Copy the listing below word for word, from the line with "Select the 13 kullanıcı adı değişikliği row" to the end of the listing.

──────────────────────────────

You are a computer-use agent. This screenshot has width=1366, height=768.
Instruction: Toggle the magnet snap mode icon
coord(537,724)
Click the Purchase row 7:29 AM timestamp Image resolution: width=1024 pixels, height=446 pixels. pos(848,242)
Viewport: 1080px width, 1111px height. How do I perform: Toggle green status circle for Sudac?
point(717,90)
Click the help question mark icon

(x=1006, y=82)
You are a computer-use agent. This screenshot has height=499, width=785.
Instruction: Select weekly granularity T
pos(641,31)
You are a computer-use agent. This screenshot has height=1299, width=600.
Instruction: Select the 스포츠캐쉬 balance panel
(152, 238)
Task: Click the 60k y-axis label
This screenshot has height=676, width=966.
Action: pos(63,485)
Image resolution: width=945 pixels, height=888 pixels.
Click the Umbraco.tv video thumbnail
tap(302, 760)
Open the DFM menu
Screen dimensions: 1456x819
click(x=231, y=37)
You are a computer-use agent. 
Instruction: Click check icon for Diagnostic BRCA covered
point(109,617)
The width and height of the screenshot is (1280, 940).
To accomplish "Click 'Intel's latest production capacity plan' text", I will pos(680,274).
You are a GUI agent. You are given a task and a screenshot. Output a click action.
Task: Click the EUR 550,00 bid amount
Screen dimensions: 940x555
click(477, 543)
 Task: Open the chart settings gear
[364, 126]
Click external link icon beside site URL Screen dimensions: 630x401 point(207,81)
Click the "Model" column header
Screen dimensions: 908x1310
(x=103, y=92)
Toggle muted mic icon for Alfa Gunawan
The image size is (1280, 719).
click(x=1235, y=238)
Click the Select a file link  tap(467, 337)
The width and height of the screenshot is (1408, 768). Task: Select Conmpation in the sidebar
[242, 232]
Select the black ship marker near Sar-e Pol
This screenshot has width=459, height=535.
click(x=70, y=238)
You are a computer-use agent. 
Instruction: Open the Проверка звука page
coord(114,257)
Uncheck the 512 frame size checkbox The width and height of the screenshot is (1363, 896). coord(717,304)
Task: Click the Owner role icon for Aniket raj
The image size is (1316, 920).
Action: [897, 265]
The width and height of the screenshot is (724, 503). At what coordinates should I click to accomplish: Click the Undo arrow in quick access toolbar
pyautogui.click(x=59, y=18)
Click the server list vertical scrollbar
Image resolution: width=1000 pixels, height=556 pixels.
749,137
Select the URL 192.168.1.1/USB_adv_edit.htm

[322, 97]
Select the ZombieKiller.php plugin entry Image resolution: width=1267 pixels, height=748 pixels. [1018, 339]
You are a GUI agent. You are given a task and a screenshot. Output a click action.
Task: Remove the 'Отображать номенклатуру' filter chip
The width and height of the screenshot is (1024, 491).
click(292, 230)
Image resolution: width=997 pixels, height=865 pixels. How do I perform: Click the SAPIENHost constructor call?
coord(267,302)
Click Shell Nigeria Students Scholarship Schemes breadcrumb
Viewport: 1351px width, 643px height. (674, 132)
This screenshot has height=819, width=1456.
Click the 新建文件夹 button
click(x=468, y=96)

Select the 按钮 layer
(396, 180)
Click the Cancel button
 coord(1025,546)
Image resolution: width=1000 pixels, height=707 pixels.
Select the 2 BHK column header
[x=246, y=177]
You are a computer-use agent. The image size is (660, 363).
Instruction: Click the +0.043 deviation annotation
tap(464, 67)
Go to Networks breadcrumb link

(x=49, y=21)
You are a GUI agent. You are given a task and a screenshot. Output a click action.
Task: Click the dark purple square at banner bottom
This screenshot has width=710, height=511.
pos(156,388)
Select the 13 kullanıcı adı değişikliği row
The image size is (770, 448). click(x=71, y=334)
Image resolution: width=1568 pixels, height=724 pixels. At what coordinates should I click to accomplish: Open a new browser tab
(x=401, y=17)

──────────────────────────────

» PROBLEM SOLUTION:
Select the 13 kullanıcı adı değişikliği row
The image size is (770, 448). click(x=71, y=334)
Image resolution: width=1568 pixels, height=724 pixels. At what coordinates should I click to accomplish: Open a new browser tab
(x=401, y=17)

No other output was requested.